Exercise brief: Output every line of the listing below as a JSON list of strings, one string per line, leaving out blank lines.

Input:
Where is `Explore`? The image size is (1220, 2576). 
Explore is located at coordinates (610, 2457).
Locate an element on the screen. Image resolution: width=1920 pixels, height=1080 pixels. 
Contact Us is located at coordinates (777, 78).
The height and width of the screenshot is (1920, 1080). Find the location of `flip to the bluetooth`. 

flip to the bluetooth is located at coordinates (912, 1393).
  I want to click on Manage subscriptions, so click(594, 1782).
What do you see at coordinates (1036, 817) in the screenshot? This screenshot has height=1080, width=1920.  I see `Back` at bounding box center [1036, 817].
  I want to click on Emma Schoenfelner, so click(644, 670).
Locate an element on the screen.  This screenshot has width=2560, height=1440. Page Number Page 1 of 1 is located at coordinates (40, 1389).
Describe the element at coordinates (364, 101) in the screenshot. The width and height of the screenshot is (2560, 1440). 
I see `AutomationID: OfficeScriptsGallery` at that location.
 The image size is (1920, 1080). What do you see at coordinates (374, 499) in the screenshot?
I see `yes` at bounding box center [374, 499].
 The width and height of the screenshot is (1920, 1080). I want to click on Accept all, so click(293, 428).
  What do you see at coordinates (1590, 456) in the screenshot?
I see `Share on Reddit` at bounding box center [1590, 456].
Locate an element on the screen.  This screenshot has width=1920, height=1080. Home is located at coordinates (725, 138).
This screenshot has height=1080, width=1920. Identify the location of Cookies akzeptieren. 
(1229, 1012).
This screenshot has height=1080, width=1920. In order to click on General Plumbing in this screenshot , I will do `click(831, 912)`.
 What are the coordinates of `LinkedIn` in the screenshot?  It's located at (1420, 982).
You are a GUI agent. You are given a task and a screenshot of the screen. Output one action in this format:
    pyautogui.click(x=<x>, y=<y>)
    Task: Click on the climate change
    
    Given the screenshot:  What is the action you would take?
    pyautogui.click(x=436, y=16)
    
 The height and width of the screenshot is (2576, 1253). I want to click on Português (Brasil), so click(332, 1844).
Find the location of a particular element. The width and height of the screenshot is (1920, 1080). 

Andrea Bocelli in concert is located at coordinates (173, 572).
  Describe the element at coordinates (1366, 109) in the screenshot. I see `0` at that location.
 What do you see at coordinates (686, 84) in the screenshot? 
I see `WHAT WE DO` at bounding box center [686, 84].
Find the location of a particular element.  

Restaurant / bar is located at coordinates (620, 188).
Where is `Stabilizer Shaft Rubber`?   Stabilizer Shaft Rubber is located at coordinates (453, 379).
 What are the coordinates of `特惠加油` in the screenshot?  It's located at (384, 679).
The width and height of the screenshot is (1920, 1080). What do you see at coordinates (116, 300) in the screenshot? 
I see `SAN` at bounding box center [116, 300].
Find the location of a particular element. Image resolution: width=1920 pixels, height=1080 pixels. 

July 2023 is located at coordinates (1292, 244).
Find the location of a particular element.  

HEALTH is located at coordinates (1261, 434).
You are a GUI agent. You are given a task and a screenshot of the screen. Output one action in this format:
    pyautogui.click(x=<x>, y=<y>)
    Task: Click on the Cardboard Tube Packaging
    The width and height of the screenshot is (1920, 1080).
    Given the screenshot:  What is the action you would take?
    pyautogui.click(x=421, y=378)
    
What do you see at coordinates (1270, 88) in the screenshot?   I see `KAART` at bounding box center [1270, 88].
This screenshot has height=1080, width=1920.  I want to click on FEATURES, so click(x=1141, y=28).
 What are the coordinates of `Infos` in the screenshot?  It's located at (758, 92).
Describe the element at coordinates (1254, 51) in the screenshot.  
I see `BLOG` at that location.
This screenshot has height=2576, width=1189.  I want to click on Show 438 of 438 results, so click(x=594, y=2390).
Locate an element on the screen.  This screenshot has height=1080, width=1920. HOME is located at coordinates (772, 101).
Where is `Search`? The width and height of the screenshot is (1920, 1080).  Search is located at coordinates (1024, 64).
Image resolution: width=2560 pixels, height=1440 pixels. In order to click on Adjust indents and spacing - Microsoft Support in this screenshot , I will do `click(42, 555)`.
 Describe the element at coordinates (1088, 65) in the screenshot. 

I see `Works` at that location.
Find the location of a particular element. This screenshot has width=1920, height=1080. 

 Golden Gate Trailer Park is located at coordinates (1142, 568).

Solution for this problem:
[
  "Where is `Explore`? The image size is (1220, 2576). ",
  "Explore is located at coordinates (610, 2457).",
  "Locate an element on the screen. Image resolution: width=1920 pixels, height=1080 pixels. ",
  "Contact Us is located at coordinates (777, 78).",
  "The height and width of the screenshot is (1920, 1080). Find the location of `flip to the bluetooth`. ",
  "flip to the bluetooth is located at coordinates (912, 1393).",
  "  I want to click on Manage subscriptions, so click(594, 1782).",
  "What do you see at coordinates (1036, 817) in the screenshot? This screenshot has height=1080, width=1920.  I see `Back` at bounding box center [1036, 817].",
  "  I want to click on Emma Schoenfelner, so click(644, 670).",
  "Locate an element on the screen.  This screenshot has width=2560, height=1440. Page Number Page 1 of 1 is located at coordinates (40, 1389).",
  "Describe the element at coordinates (364, 101) in the screenshot. The width and height of the screenshot is (2560, 1440). ",
  "I see `AutomationID: OfficeScriptsGallery` at that location.",
  " The image size is (1920, 1080). What do you see at coordinates (374, 499) in the screenshot?",
  "I see `yes` at bounding box center [374, 499].",
  " The width and height of the screenshot is (1920, 1080). I want to click on Accept all, so click(293, 428).",
  "  What do you see at coordinates (1590, 456) in the screenshot?",
  "I see `Share on Reddit` at bounding box center [1590, 456].",
  "Locate an element on the screen.  This screenshot has width=1920, height=1080. Home is located at coordinates (725, 138).",
  "This screenshot has height=1080, width=1920. Identify the location of Cookies akzeptieren. ",
  "(1229, 1012).",
  "This screenshot has height=1080, width=1920. In order to click on General Plumbing in this screenshot , I will do `click(831, 912)`.",
  " What are the coordinates of `LinkedIn` in the screenshot?  It's located at (1420, 982).",
  "You are a GUI agent. You are given a task and a screenshot of the screen. Output one action in this format:",
  "    pyautogui.click(x=<x>, y=<y>)",
  "    Task: Click on the climate change",
  "    Given the screenshot:  What is the action you would take?",
  "    pyautogui.click(x=436, y=16)",
  " The height and width of the screenshot is (2576, 1253). I want to click on Português (Brasil), so click(332, 1844).",
  "Find the location of a particular element. The width and height of the screenshot is (1920, 1080). ",
  "Andrea Bocelli in concert is located at coordinates (173, 572).",
  "  Describe the element at coordinates (1366, 109) in the screenshot. I see `0` at that location.",
  " What do you see at coordinates (686, 84) in the screenshot? ",
  "I see `WHAT WE DO` at bounding box center [686, 84].",
  "Find the location of a particular element.  ",
  "Restaurant / bar is located at coordinates (620, 188).",
  "Where is `Stabilizer Shaft Rubber`?   Stabilizer Shaft Rubber is located at coordinates (453, 379).",
  " What are the coordinates of `特惠加油` in the screenshot?  It's located at (384, 679).",
  "The width and height of the screenshot is (1920, 1080). What do you see at coordinates (116, 300) in the screenshot? ",
  "I see `SAN` at bounding box center [116, 300].",
  "Find the location of a particular element. Image resolution: width=1920 pixels, height=1080 pixels. ",
  "July 2023 is located at coordinates (1292, 244).",
  "Find the location of a particular element.  ",
  "HEALTH is located at coordinates (1261, 434).",
  "You are a GUI agent. You are given a task and a screenshot of the screen. Output one action in this format:",
  "    pyautogui.click(x=<x>, y=<y>)",
  "    Task: Click on the Cardboard Tube Packaging",
  "    The width and height of the screenshot is (1920, 1080).",
  "    Given the screenshot:  What is the action you would take?",
  "    pyautogui.click(x=421, y=378)",
  "What do you see at coordinates (1270, 88) in the screenshot?   I see `KAART` at bounding box center [1270, 88].",
  "This screenshot has height=1080, width=1920.  I want to click on FEATURES, so click(x=1141, y=28).",
  " What are the coordinates of `Infos` in the screenshot?  It's located at (758, 92).",
  "Describe the element at coordinates (1254, 51) in the screenshot.  ",
  "I see `BLOG` at that location.",
  "This screenshot has height=2576, width=1189.  I want to click on Show 438 of 438 results, so click(x=594, y=2390).",
  "Locate an element on the screen.  This screenshot has height=1080, width=1920. HOME is located at coordinates (772, 101).",
  "Where is `Search`? The width and height of the screenshot is (1920, 1080).  Search is located at coordinates (1024, 64).",
  "Image resolution: width=2560 pixels, height=1440 pixels. In order to click on Adjust indents and spacing - Microsoft Support in this screenshot , I will do `click(42, 555)`.",
  " Describe the element at coordinates (1088, 65) in the screenshot. ",
  "I see `Works` at that location.",
  "Find the location of a particular element. This screenshot has width=1920, height=1080. ",
  " Golden Gate Trailer Park is located at coordinates (1142, 568)."
]